Data items
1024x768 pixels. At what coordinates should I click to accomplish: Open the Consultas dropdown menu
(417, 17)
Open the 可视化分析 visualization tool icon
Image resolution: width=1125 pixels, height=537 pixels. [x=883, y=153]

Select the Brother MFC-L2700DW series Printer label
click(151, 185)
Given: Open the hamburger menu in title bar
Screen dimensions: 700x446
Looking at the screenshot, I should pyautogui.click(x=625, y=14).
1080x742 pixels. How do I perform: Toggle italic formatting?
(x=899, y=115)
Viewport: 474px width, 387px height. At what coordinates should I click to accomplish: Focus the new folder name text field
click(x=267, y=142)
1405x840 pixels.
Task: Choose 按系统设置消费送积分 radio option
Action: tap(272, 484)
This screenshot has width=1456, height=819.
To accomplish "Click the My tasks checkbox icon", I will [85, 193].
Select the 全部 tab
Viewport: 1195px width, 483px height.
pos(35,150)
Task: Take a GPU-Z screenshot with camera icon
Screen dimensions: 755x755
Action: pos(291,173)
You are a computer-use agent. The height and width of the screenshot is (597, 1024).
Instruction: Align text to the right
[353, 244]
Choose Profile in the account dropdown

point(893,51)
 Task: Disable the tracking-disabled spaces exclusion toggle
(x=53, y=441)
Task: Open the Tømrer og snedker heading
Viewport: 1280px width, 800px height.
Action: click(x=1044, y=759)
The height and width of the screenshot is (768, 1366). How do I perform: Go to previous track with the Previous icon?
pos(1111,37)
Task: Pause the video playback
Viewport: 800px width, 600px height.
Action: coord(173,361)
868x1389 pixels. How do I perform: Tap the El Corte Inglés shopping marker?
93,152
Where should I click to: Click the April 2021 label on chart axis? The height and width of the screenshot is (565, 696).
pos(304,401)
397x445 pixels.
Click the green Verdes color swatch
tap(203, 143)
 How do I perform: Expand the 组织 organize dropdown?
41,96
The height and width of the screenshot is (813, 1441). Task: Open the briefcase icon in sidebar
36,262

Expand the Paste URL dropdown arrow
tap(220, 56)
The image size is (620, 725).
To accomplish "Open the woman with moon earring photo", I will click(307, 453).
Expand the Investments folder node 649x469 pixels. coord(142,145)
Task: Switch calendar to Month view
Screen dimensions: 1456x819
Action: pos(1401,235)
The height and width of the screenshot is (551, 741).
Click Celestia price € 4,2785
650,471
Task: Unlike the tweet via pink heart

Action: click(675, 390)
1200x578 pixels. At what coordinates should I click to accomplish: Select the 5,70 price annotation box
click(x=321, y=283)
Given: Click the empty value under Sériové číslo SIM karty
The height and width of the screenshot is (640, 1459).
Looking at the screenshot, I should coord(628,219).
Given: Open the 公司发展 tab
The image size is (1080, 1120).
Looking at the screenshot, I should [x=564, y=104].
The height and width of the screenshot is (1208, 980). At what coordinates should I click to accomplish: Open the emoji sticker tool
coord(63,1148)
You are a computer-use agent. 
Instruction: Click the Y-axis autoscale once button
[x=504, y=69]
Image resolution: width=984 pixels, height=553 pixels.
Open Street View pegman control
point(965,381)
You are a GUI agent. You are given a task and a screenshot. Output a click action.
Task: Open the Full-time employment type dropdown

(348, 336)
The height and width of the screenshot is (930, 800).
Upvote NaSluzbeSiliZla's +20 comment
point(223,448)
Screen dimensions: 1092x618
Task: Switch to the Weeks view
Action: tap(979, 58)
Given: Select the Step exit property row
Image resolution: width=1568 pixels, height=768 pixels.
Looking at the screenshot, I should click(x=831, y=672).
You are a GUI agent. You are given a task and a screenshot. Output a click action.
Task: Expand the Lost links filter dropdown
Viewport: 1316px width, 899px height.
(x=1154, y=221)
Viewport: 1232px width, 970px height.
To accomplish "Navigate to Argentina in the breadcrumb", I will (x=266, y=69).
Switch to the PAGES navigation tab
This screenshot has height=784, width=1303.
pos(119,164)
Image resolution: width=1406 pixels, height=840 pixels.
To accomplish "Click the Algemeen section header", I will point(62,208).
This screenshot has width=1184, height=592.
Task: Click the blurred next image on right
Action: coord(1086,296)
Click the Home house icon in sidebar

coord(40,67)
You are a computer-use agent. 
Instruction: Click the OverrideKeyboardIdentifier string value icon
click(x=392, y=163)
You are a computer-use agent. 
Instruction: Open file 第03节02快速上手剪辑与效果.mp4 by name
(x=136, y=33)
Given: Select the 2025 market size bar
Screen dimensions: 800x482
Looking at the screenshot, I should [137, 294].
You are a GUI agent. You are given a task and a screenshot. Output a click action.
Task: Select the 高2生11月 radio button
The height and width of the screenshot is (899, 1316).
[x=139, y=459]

Work request: Repeat the records word for word.

Response to the exercise:
1024x768 pixels. At what coordinates should I click to accomplish: Open the Consultas dropdown menu
(417, 17)
Open the 可视化分析 visualization tool icon
Image resolution: width=1125 pixels, height=537 pixels. [x=883, y=153]

Select the Brother MFC-L2700DW series Printer label
click(151, 185)
Given: Open the hamburger menu in title bar
Screen dimensions: 700x446
Looking at the screenshot, I should pyautogui.click(x=625, y=14).
1080x742 pixels. How do I perform: Toggle italic formatting?
(x=899, y=115)
Viewport: 474px width, 387px height. At what coordinates should I click to accomplish: Focus the new folder name text field
click(x=267, y=142)
1405x840 pixels.
Task: Choose 按系统设置消费送积分 radio option
Action: tap(272, 484)
This screenshot has width=1456, height=819.
To accomplish "Click the My tasks checkbox icon", I will [85, 193].
Select the 全部 tab
Viewport: 1195px width, 483px height.
pos(35,150)
Task: Take a GPU-Z screenshot with camera icon
Screen dimensions: 755x755
Action: pos(291,173)
You are a computer-use agent. The height and width of the screenshot is (597, 1024).
Instruction: Align text to the right
[353, 244]
Choose Profile in the account dropdown

point(893,51)
 Task: Disable the tracking-disabled spaces exclusion toggle
(x=53, y=441)
Task: Open the Tømrer og snedker heading
Viewport: 1280px width, 800px height.
Action: click(x=1044, y=759)
The height and width of the screenshot is (768, 1366). How do I perform: Go to previous track with the Previous icon?
pos(1111,37)
Task: Pause the video playback
Viewport: 800px width, 600px height.
Action: coord(173,361)
868x1389 pixels. How do I perform: Tap the El Corte Inglés shopping marker?
93,152
Where should I click to: Click the April 2021 label on chart axis? The height and width of the screenshot is (565, 696).
pos(304,401)
397x445 pixels.
Click the green Verdes color swatch
tap(203, 143)
 How do I perform: Expand the 组织 organize dropdown?
41,96
The height and width of the screenshot is (813, 1441). Task: Open the briefcase icon in sidebar
36,262

Expand the Paste URL dropdown arrow
tap(220, 56)
The image size is (620, 725).
To accomplish "Open the woman with moon earring photo", I will click(307, 453).
Expand the Investments folder node 649x469 pixels. coord(142,145)
Task: Switch calendar to Month view
Screen dimensions: 1456x819
Action: pos(1401,235)
The height and width of the screenshot is (551, 741).
Click Celestia price € 4,2785
650,471
Task: Unlike the tweet via pink heart

Action: click(675, 390)
1200x578 pixels. At what coordinates should I click to accomplish: Select the 5,70 price annotation box
click(x=321, y=283)
Given: Click the empty value under Sériové číslo SIM karty
The height and width of the screenshot is (640, 1459).
Looking at the screenshot, I should coord(628,219).
Given: Open the 公司发展 tab
The image size is (1080, 1120).
Looking at the screenshot, I should [x=564, y=104].
The height and width of the screenshot is (1208, 980). At what coordinates should I click to accomplish: Open the emoji sticker tool
coord(63,1148)
You are a computer-use agent. 
Instruction: Click the Y-axis autoscale once button
[x=504, y=69]
Image resolution: width=984 pixels, height=553 pixels.
Open Street View pegman control
point(965,381)
You are a GUI agent. You are given a task and a screenshot. Output a click action.
Task: Open the Full-time employment type dropdown

(348, 336)
The height and width of the screenshot is (930, 800).
Upvote NaSluzbeSiliZla's +20 comment
point(223,448)
Screen dimensions: 1092x618
Task: Switch to the Weeks view
Action: tap(979, 58)
Given: Select the Step exit property row
Image resolution: width=1568 pixels, height=768 pixels.
Looking at the screenshot, I should click(x=831, y=672).
You are a GUI agent. You are given a task and a screenshot. Output a click action.
Task: Expand the Lost links filter dropdown
Viewport: 1316px width, 899px height.
(x=1154, y=221)
Viewport: 1232px width, 970px height.
To accomplish "Navigate to Argentina in the breadcrumb", I will (x=266, y=69).
Switch to the PAGES navigation tab
This screenshot has height=784, width=1303.
pos(119,164)
Image resolution: width=1406 pixels, height=840 pixels.
To accomplish "Click the Algemeen section header", I will point(62,208).
This screenshot has width=1184, height=592.
Task: Click the blurred next image on right
Action: coord(1086,296)
Click the Home house icon in sidebar

coord(40,67)
You are a computer-use agent. 
Instruction: Click the OverrideKeyboardIdentifier string value icon
click(x=392, y=163)
You are a computer-use agent. 
Instruction: Open file 第03节02快速上手剪辑与效果.mp4 by name
(x=136, y=33)
Given: Select the 2025 market size bar
Screen dimensions: 800x482
Looking at the screenshot, I should [137, 294].
You are a GUI agent. You are given a task and a screenshot. Output a click action.
Task: Select the 高2生11月 radio button
The height and width of the screenshot is (899, 1316).
[x=139, y=459]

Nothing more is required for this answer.